Saved entries
◇ ◇ ◇ ◇ ◇ ◇ ◇

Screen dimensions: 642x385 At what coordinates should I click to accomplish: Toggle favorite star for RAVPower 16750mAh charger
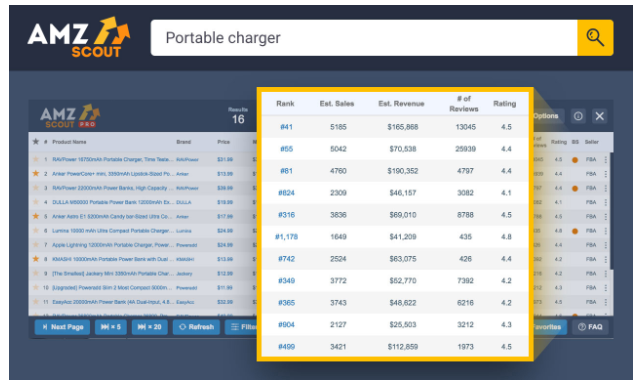click(36, 159)
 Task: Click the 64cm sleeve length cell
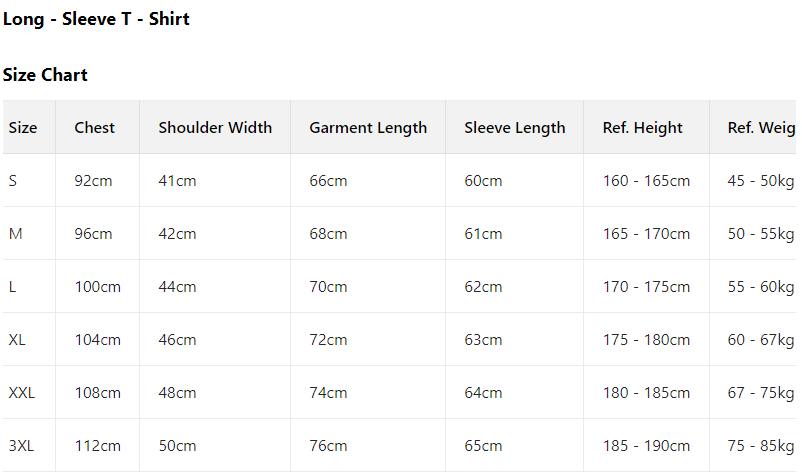click(483, 393)
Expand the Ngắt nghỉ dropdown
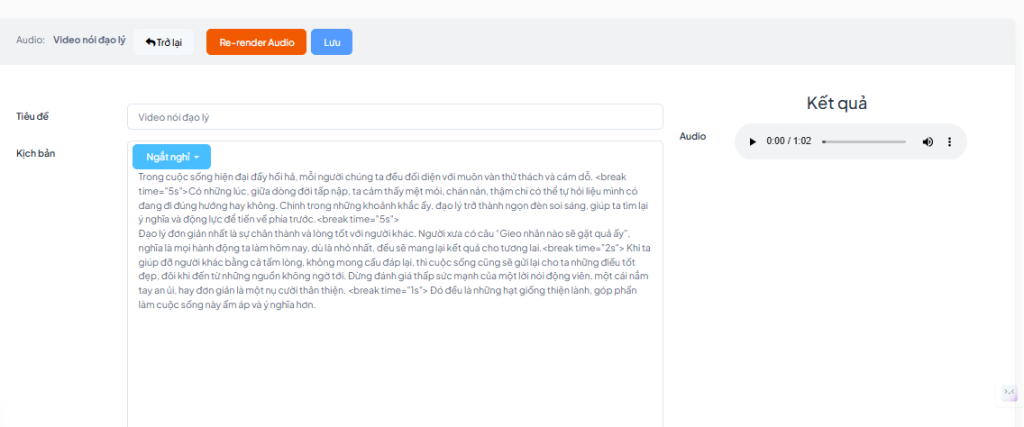Viewport: 1024px width, 427px height. tap(171, 157)
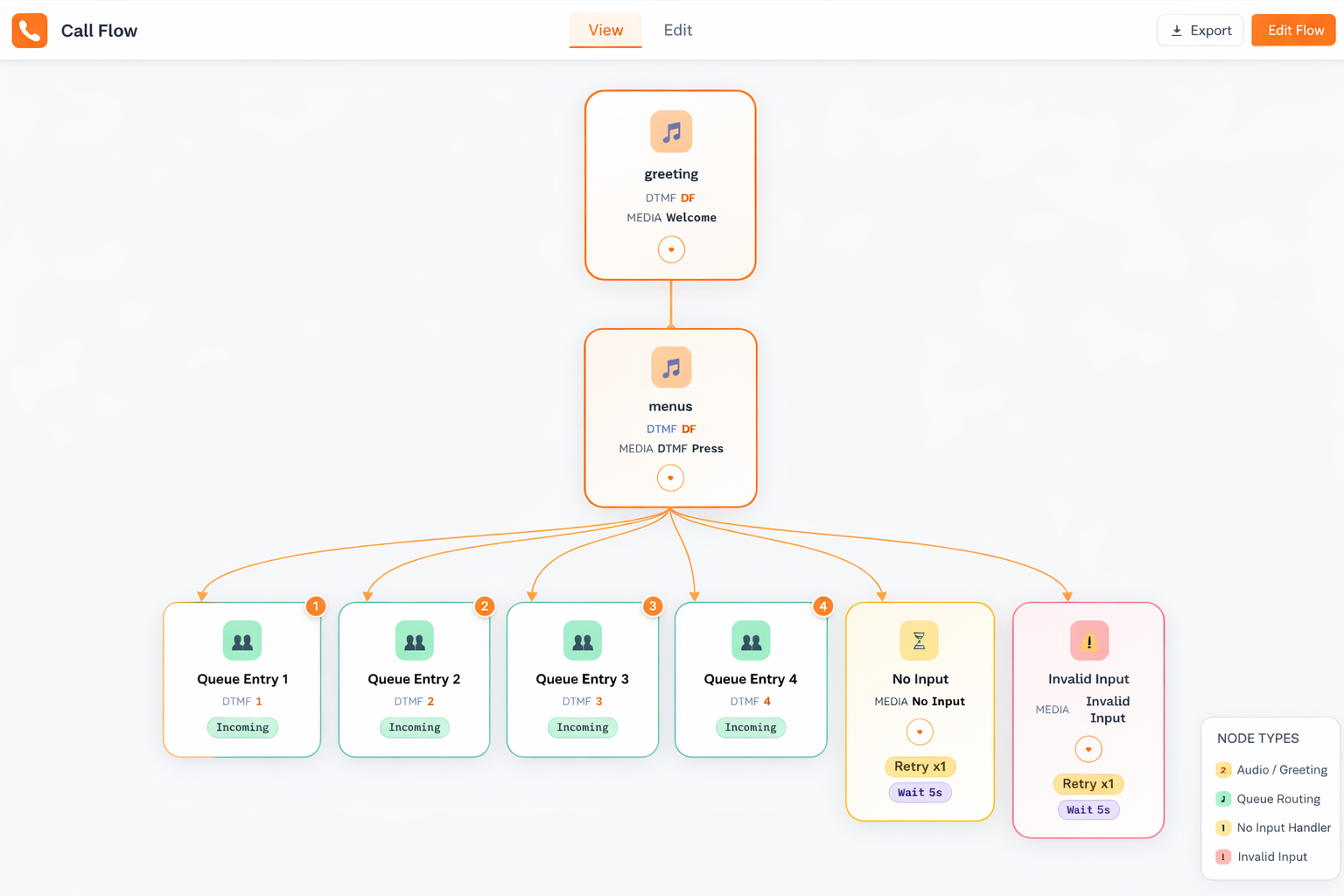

◇ ◇ ◇ ◇ ◇ ◇ ◇

**Problem requirements**
Omit every picture, and otherwise quote the entries exactly.

**Written solution**
Screen dimensions: 642x385 At what coordinates should I click to accomplish: Toggle favorite star for RAVPower 16750mAh charger
click(36, 159)
 Task: Click the 64cm sleeve length cell
click(483, 393)
Expand the Ngắt nghỉ dropdown
Viewport: 1024px width, 427px height. tap(171, 157)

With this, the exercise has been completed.